Et si les Vikings n'avaient pas bâti leur richesse uniquement sur le pillage ? L'analyse du trésor de Bedale, en Angleterre, révèle un autre visage des "hommes du Nord": celui de marchands connectés à des routes commerciales d'envergure, reliant l'île britannique au califat islamique et à l'Asie centrale.
Enfoui il y a plus de mille ans dans une prairie du Yorkshire du Nord (nord de l'Angleterre), le trésor viking de Bedale livre enfin ses secrets grâce à une enquête scientifique inédite. Dirigée par la Dr Jane Kershaw, professeure associée en archéologie de l'époque viking à l'université d'Oxford, et publiée dans le journal Archaeometry le 11 août 2025, l'étude a retracé l'origine de l'argent ayant servi à fabriquer ses différentes merveilles, éclairant ainsi les coulisses de l'économie viking – entre butins de guerre et commerce longue distance.

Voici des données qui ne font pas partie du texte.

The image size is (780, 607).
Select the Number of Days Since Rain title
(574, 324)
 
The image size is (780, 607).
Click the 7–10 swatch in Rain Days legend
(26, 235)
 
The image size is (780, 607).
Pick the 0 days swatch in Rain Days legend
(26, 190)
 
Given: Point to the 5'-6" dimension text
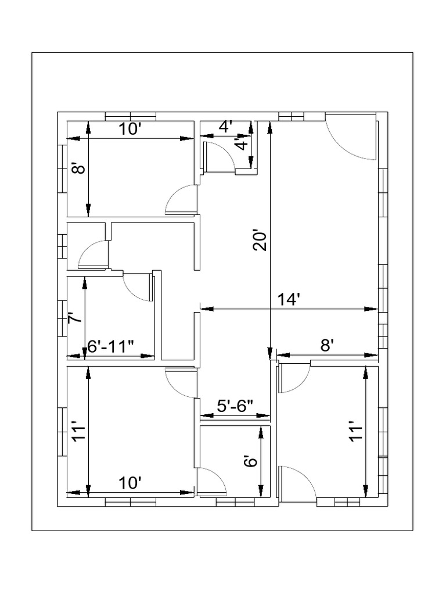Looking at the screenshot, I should (235, 406).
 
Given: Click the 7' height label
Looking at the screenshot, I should (74, 318).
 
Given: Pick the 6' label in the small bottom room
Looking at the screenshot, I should (250, 462).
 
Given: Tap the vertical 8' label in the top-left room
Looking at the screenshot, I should (78, 169).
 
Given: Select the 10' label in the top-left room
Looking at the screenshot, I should (131, 129).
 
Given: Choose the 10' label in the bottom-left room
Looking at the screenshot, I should (131, 483).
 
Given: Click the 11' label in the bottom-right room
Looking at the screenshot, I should (355, 432).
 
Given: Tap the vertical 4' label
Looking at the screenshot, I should (242, 143).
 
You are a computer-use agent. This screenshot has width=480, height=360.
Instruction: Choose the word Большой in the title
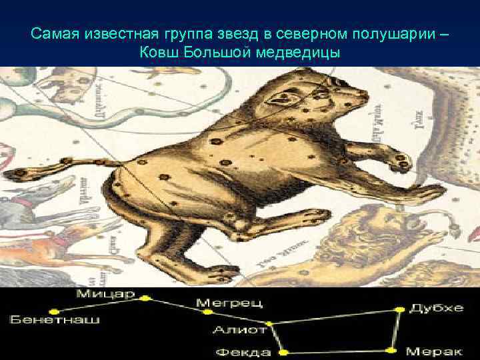coord(217,52)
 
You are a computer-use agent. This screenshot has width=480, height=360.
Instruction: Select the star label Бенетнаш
coord(54,319)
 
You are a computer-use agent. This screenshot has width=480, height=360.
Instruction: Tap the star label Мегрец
coord(229,303)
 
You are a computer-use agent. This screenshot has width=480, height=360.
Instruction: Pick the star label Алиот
coord(239,329)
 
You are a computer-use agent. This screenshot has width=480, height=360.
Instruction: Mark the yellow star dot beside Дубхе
coord(400,309)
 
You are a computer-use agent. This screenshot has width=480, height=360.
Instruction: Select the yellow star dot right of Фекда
coord(283,351)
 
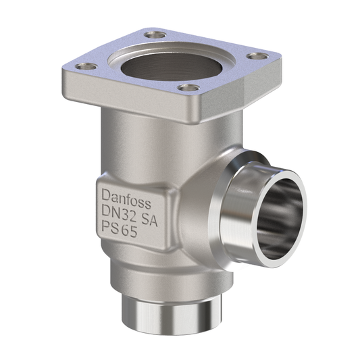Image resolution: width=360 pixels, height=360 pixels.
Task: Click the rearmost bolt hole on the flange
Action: [156, 34]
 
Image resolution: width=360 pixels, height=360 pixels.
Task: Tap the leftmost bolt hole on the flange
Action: [85, 66]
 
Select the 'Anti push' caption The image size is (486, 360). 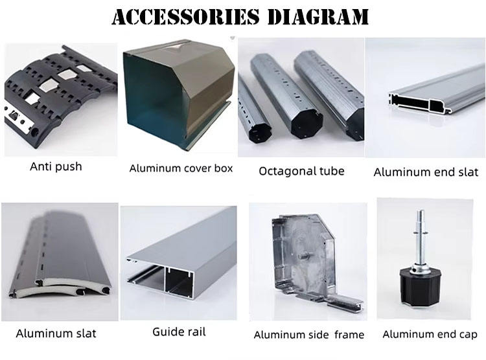(x=56, y=166)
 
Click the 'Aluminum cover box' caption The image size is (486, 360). (x=181, y=168)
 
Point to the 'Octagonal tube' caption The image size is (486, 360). (x=301, y=172)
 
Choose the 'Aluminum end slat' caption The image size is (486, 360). (x=426, y=172)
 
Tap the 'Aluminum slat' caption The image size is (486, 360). (x=56, y=333)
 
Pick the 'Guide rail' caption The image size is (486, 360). (x=179, y=332)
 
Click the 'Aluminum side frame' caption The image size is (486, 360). (x=308, y=335)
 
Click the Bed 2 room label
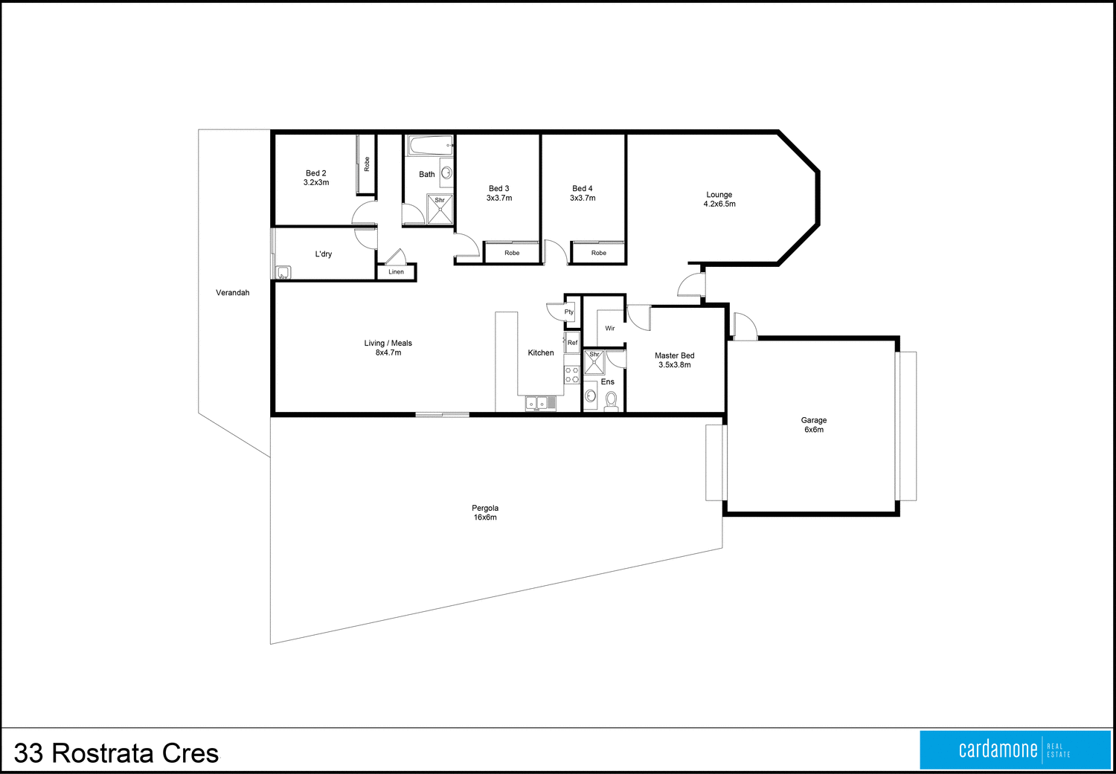pos(316,178)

In the absence of banks, treasures were gathered together and buried in hoards for safekeeping. The Bedale Hoard (a hoard of 48 silver & gold items dating from late 9th - early 10th century) found in Yorkshire represents the most northerly #Viking age hoard discovered in England. pic.twitter.com/JtmPD30Hod
De l'argent islamique aux mains des Vikings
Découvert en 2012 dans un champ par des "chasseurs de métaux", le trésor de Bedale (Bedale Hoard, en anglais) comprend quarante-huit objets en argent et en or, datés de la fin du IXe au début du Xe apr. J.-C. : 29 lingots d'argent, plusieurs colliers élaborés, divers bijoux, un pommeau d'épée… Or, en combinant analyses isotopiques du plomb et mesures d'éléments traces, l'équipe de recherche a récemment identifié trois principales origines à l'argent du pactole : des monnaies d'Europe occidentale, mais aussi, des dirhams islamiques et des sources mixtes résultant d'un mélange des deux.
Certes, la majeure partie du métal provenait de monnaies anglo-saxonnes et carolingiennes, probablement acquises par le biais de pillages ou de rançons. Mais près d'un tiers de l'argent, soit neuf lingots, correspondait géochimiquement à de l'argent frappé dans le califat islamique, notamment en Irak et en Iran actuels. Ces dirhams abbasides auraient emprunté l'Austrvegr ("route de l'Est", en vieux norrois), nom donné par les Vikings à la grande voie commerciale reliant la mer Baltique à la mer Noire et à la mer Caspienne via les fleuves des actuelles Russie, Ukraine et Biélorussie. Puis, ils seraient parvenus en Angleterre.
Pour la Dr Jane Kershaw, cette découverte pourrait quelque peu bousculer l'image traditionnelle des Vikings, mise à mal par les recherches successives. "La plupart d'entre nous ont tendance à [les] voir [...] avant tout comme des pillards, qui attaquaient les monastères et autres lieux riches à la recherche de butin, écrit-elle dans un communiqué. [...] Les Vikings ont bel et bien pillé – et une partie de cette richesse est conservée dans les anneaux et les lingots du trésor. Mais ils ont aussi tiré d'importants profits de routes commerciales à longue distance reliant l'Europe du Nord au califat islamique."
Du dirham au lingot, un voyage inattendu
Les résultats suggèrent en effet que, lors de la fondation de leurs colonies en Angleterre, les "hommes du Nord" arrivaient avec d'importantes quantités d'argent islamique, intégré ensuite à l'économie locale. Bedale, aujourd'hui paisible ville du North Yorkshire, se serait ainsi trouvée, à l'époque viking (793-1066 apr. J.-C.), connectée à un réseau économique eurasien d'une vaste ampleur. Déjà, une étude portant sur des peignes en bois, publiée dans Antiquity en 2023, révélait que dès le IXe siècle, des objets étaient produits loin des centres urbains puis acheminés par des routes commerciales transcontinentales.
Les recherches ici menées ont aussi montré que certains artefacts du trésor de Bedale, comme un imposant collier de tiges torsadées, semblent avoir été coulés à partir d'un mélange d'argent oriental et occidental, probablement dans le nord de l'Angleterre. D'autres pièces portent la marque d'un raffinage avec du plomb local, notamment celui du massif montagneux des North Pennines (centre et nord de l'Angleterre), "ce qui témoigne de pratiques métallurgiques sophistiquées et d'une production locale", notent les chercheurs.
Ces analyses s'inscrivent dans un ensemble croissant d'études qui complexifient peu à peu le portrait économique des Vikings. Campagnes militaires et tribus n'étaient qu'une composante d'une stratégie plus large, mêlant échanges commerciaux longue distance – reliant le Moyen-Orient à l'Angleterre –, fonte des pièces importées et refonte de l'argent en lingots et bijoux pour alimenter l'économie scandinave. Bien avant l'ère moderne, l'argent circulait déjà à l'échelle de l'Eurasie, et le trésor de Bedale en est l'éclatante démonstration.